**EXTRACT:**
— start —
Opinion
93308
Decided and Entered: July 24, 2003.
Appeals (1) from an order of the Supreme Court (Bradley, J.), entered March 7, 2002 in Ulster County, which, inter alia, granted plaintiff's motion for a protective order pursuant to CPLR 3103(a), (2) from an order of said court, entered May 1, 2002 in Ulster County, which denied defendant's motion for summary judgment dismissing the complaint, (3) from an order of said court, entered August 8, 2002 in Ulster County, which, inter alia, granted plaintiff's motion for summary judgment on the issue of liability, and (4) from a judgment of said court, entered November 22, 2002 in Ulster County, which directed a hearing to be held to determine at which times the parties' minor child had previously resided with defendant.
John Maier III, Kingston, for appellant.
Arthur M. Kahn, Woodstock, for respondent.
— end —
**DATA EXCERPT:**
— start —
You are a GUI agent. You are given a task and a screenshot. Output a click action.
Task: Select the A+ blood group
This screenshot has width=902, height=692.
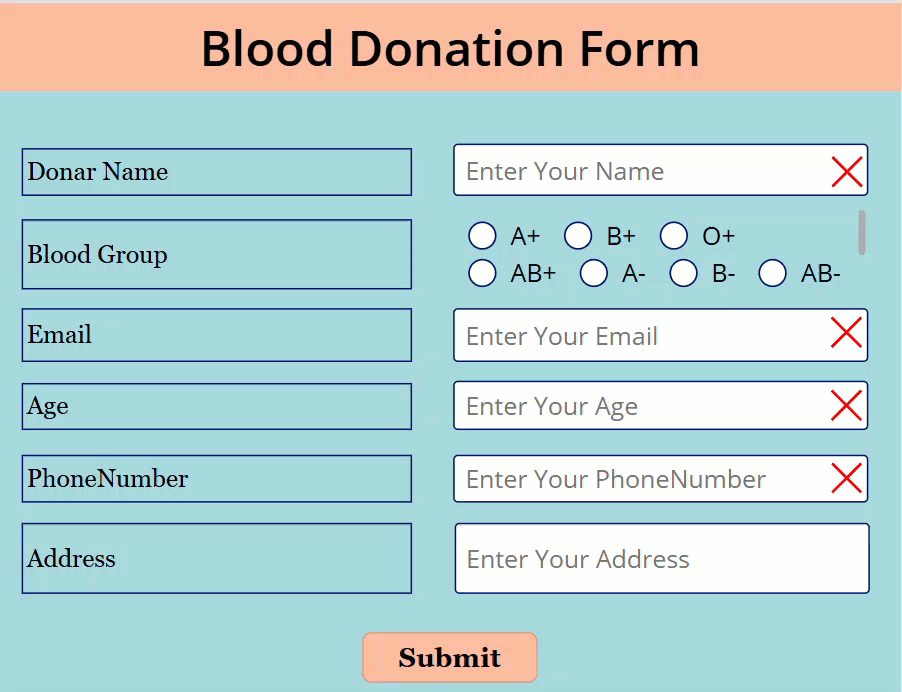click(482, 236)
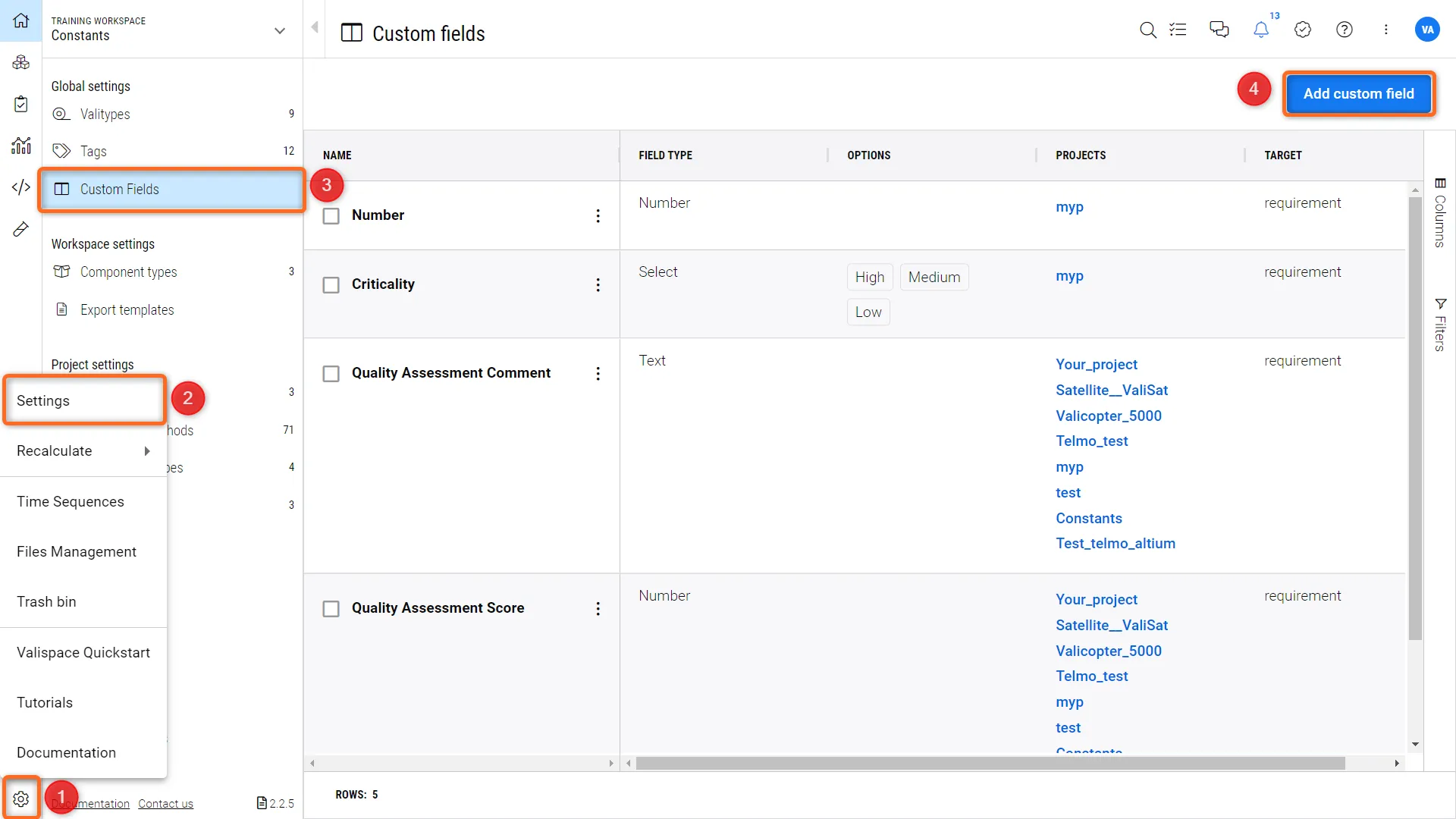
— end —
**WORK INSTRUCTIONS:** Carry the court opinion on the Ulster County appeals forward from its last line. The data has nothing to do with the court opinion.

**RESPONSE:**
Before: Cardona, P.J., Mercure, Crew III, Rose and Lahtinen, JJ.
MEMORANDUM AND ORDER
In 1990, the parties, who were previously married, executed a separation agreement addressing all issues related to the marriage. In 2000, plaintiff commenced an action for divorce, the parties having lived apart pursuant to the separation agreement. Defendant initially answered, but then withdrew his answer, allowing for a default judgment of divorce. The judgment of divorce incorporated the separation agreement by reference, but the agreement did not merge into the judgment.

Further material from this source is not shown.